• _Stored rows_
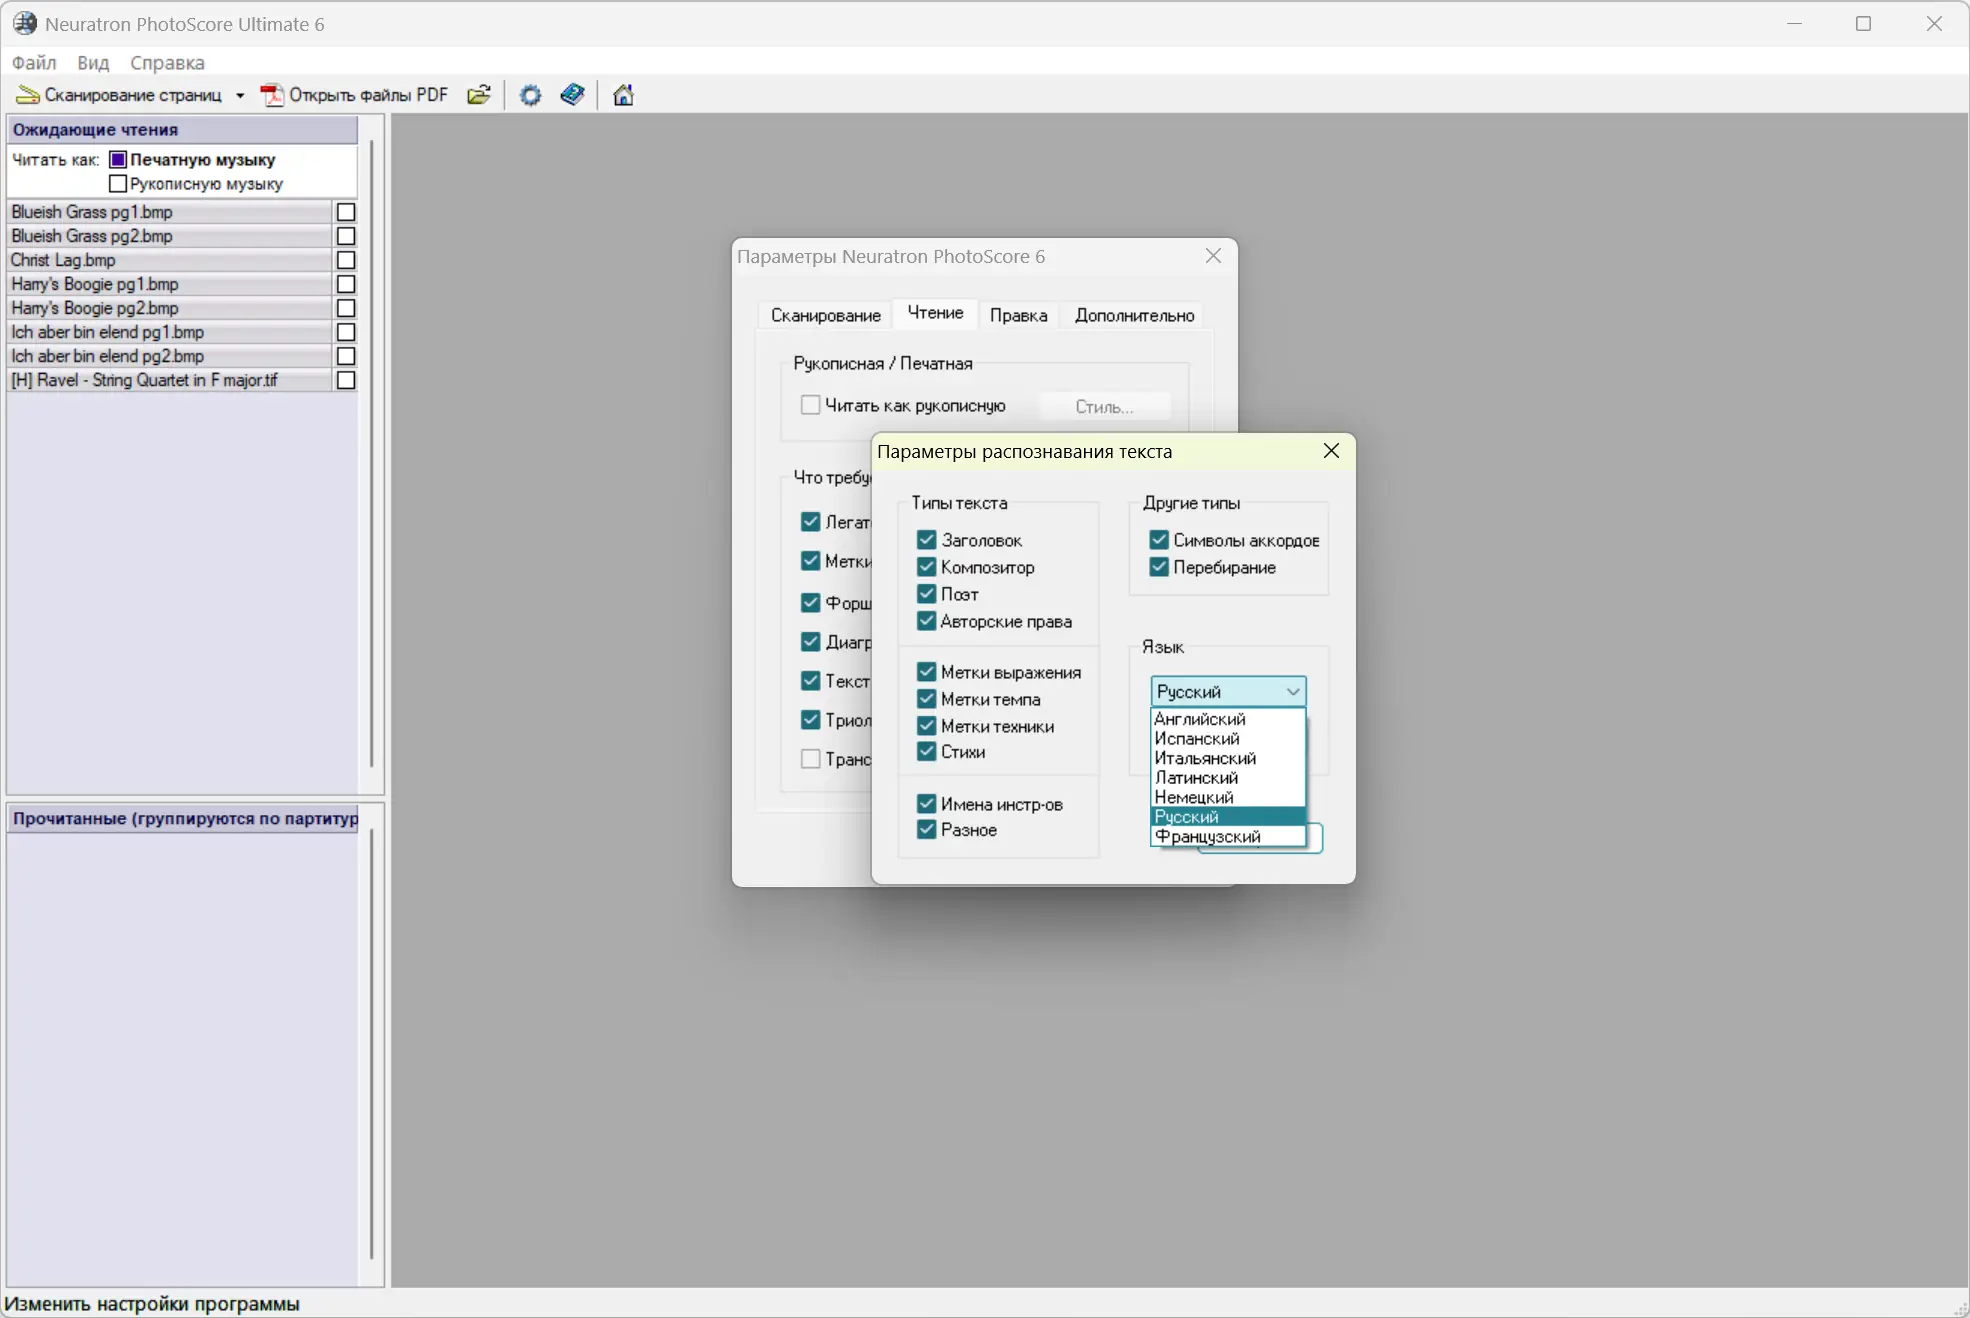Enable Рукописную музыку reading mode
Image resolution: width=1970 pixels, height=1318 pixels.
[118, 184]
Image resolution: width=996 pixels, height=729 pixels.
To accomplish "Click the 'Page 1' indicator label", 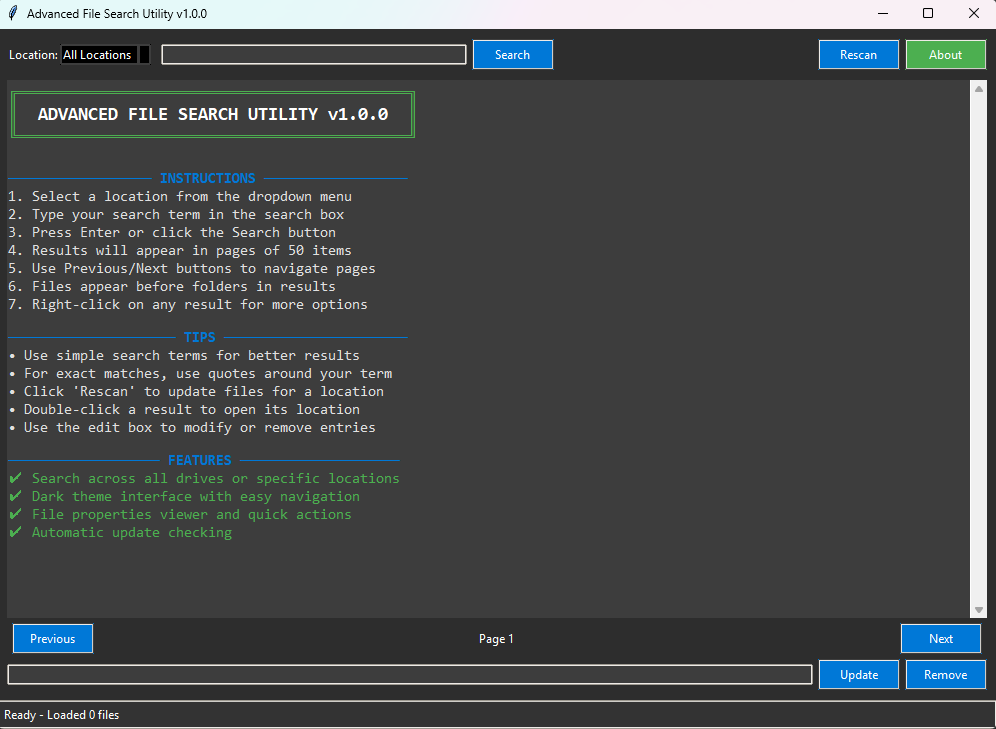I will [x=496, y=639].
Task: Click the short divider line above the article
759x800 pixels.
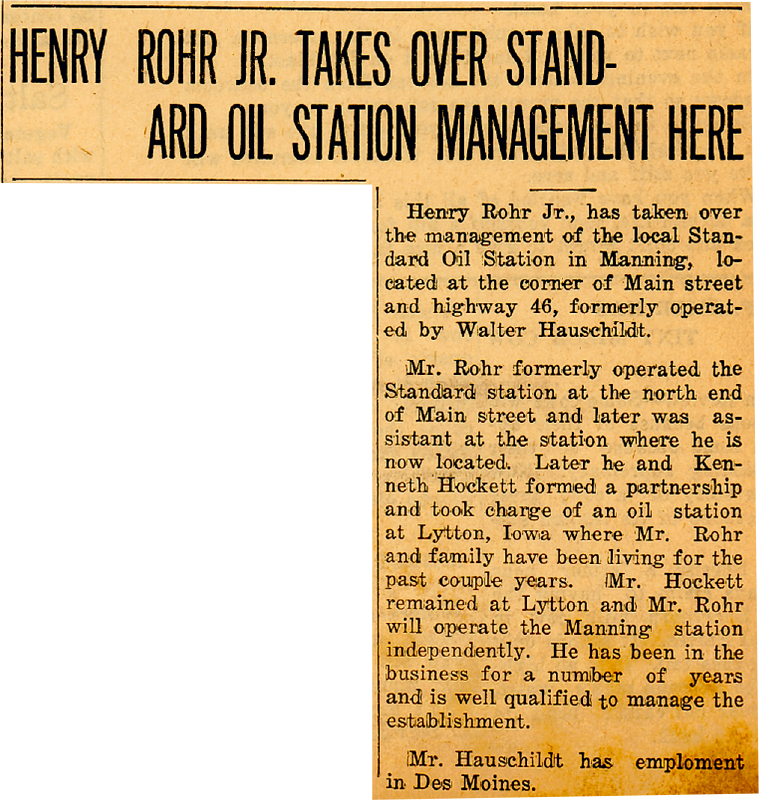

• _Work to be completed_
Which rows above contain the word "height"? Return each of them in full, treating uppercase and lowercase letters as different.

• _Correct output_
Image resolution: width=1970 pixels, height=1318 pixels.
Image resolution: width=996 pixels, height=729 pixels.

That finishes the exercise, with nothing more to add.